━━━ Records to process ━━━

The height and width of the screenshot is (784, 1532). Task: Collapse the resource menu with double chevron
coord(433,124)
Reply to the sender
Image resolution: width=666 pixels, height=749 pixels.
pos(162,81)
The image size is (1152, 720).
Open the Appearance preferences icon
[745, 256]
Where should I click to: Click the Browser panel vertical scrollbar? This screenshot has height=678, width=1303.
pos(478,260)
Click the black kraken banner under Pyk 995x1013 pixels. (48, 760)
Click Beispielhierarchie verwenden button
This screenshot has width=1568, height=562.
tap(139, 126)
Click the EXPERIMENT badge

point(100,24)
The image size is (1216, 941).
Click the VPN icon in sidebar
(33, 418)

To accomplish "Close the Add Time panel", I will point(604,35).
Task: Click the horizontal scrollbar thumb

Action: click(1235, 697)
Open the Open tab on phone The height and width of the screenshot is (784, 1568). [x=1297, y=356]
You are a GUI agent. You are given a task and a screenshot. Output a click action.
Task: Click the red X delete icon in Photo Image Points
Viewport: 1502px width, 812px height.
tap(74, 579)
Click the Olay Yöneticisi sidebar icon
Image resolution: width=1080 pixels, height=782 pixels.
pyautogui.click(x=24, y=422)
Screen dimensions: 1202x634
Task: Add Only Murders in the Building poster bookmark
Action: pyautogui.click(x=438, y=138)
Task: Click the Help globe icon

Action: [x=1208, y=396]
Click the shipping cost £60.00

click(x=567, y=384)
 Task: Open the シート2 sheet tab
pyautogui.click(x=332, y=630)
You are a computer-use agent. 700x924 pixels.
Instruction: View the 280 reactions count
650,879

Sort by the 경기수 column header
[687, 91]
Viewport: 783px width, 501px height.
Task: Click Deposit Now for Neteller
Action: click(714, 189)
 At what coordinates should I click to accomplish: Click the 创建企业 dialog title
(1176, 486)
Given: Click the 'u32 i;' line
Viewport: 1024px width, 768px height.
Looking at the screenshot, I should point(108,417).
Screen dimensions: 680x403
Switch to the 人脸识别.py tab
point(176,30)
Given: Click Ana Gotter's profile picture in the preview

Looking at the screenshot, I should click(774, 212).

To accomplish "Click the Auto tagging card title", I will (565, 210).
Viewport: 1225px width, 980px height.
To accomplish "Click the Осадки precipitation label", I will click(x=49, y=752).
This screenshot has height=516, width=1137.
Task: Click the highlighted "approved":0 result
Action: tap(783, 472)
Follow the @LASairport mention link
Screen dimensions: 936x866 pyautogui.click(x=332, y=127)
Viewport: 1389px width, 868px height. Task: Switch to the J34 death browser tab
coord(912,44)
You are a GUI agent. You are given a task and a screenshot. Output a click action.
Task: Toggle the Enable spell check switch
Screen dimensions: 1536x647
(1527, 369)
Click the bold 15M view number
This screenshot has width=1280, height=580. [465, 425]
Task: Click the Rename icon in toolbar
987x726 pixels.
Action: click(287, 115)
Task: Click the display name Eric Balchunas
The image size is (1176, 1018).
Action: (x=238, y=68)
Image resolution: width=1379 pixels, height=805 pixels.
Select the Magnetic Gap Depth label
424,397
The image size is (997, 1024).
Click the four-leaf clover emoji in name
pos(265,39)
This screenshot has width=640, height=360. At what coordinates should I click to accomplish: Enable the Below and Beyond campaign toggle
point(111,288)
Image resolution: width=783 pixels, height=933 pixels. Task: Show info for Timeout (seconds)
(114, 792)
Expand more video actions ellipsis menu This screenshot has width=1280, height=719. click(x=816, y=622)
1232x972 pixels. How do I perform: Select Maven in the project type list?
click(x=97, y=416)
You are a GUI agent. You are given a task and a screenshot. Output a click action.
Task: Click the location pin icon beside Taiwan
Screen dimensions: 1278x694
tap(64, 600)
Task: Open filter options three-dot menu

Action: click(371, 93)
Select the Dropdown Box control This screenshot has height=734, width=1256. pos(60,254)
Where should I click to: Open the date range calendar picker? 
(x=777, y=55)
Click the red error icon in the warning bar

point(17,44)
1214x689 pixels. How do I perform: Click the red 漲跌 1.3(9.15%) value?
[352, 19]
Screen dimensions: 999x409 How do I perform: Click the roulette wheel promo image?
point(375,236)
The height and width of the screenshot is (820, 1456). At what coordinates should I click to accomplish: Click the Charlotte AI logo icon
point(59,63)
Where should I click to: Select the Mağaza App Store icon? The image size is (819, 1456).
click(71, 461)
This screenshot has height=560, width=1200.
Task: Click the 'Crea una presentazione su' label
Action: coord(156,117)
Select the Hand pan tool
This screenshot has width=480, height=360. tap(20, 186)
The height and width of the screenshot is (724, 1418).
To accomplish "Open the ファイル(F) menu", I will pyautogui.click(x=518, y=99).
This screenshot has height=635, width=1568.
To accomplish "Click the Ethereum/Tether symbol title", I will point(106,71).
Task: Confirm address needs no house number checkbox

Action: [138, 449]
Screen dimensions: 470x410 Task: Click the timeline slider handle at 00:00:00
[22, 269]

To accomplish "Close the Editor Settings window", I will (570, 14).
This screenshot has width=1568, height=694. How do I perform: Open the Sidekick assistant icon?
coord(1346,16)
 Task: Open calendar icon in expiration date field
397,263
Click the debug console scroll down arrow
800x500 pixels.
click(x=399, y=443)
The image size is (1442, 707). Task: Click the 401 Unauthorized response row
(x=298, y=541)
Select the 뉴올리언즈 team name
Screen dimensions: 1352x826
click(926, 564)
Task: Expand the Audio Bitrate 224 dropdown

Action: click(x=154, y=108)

━━━

- **How to complete this task**: Above are the entries; repeat their lines exactly, from the first through the one that contains "Given: Click the 'u32 i;' line".

- **Response to the exercise**:
The height and width of the screenshot is (784, 1532). Task: Collapse the resource menu with double chevron
coord(433,124)
Reply to the sender
Image resolution: width=666 pixels, height=749 pixels.
pos(162,81)
The image size is (1152, 720).
Open the Appearance preferences icon
[745, 256]
Where should I click to: Click the Browser panel vertical scrollbar? This screenshot has height=678, width=1303.
pos(478,260)
Click the black kraken banner under Pyk 995x1013 pixels. (48, 760)
Click Beispielhierarchie verwenden button
This screenshot has width=1568, height=562.
tap(139, 126)
Click the EXPERIMENT badge

point(100,24)
The image size is (1216, 941).
Click the VPN icon in sidebar
(33, 418)

To accomplish "Close the Add Time panel", I will point(604,35).
Task: Click the horizontal scrollbar thumb

Action: click(1235, 697)
Open the Open tab on phone The height and width of the screenshot is (784, 1568). [x=1297, y=356]
You are a GUI agent. You are given a task and a screenshot. Output a click action.
Task: Click the red X delete icon in Photo Image Points
Viewport: 1502px width, 812px height.
tap(74, 579)
Click the Olay Yöneticisi sidebar icon
Image resolution: width=1080 pixels, height=782 pixels.
pyautogui.click(x=24, y=422)
Screen dimensions: 1202x634
Task: Add Only Murders in the Building poster bookmark
Action: pyautogui.click(x=438, y=138)
Task: Click the Help globe icon

Action: [x=1208, y=396]
Click the shipping cost £60.00

click(x=567, y=384)
 Task: Open the シート2 sheet tab
pyautogui.click(x=332, y=630)
You are a computer-use agent. 700x924 pixels.
Instruction: View the 280 reactions count
650,879

Sort by the 경기수 column header
[687, 91]
Viewport: 783px width, 501px height.
Task: Click Deposit Now for Neteller
Action: click(714, 189)
 At what coordinates should I click to accomplish: Click the 创建企业 dialog title
(1176, 486)
Given: Click the 'u32 i;' line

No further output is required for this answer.